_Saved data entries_
# # # # #

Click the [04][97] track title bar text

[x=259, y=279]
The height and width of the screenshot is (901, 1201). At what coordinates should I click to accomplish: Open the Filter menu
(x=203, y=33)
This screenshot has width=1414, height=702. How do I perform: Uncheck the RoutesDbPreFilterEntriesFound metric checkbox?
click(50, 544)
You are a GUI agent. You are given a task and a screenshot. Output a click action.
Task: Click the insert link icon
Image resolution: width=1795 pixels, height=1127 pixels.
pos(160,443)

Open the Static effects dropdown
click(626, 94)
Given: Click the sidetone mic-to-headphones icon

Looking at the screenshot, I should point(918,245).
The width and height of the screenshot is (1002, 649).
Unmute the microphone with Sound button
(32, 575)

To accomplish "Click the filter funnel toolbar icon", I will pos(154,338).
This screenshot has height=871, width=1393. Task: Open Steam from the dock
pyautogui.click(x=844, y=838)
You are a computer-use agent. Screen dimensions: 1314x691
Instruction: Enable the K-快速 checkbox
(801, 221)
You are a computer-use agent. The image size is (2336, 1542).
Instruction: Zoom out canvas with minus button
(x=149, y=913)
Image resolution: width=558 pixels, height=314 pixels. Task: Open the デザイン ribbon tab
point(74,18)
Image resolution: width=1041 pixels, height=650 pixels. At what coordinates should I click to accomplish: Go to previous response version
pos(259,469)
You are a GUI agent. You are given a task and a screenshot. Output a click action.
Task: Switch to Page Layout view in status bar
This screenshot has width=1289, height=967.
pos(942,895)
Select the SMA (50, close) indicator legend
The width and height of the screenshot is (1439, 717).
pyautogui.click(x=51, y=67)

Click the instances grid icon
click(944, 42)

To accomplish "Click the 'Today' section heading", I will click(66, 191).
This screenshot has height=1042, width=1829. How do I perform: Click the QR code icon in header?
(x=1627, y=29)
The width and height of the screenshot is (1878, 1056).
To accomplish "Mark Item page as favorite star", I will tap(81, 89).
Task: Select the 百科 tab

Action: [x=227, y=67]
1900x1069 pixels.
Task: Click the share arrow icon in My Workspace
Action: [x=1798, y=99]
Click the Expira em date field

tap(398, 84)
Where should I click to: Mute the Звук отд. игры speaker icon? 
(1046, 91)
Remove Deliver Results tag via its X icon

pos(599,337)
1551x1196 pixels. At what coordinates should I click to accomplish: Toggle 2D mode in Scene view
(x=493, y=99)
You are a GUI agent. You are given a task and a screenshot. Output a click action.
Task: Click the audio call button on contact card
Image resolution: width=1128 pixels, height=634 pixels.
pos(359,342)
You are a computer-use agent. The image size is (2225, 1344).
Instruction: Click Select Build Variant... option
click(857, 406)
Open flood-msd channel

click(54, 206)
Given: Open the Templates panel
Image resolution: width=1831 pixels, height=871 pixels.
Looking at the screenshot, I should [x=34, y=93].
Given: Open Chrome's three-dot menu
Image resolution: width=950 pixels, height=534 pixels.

# # # # #

_Work request_
If a line in the records above has the word "size", copy it out.

_Answer for this exercise_
You are a computer-use agent. The image size is (2336, 1542).
You are a computer-use agent. The image size is (2225, 1344).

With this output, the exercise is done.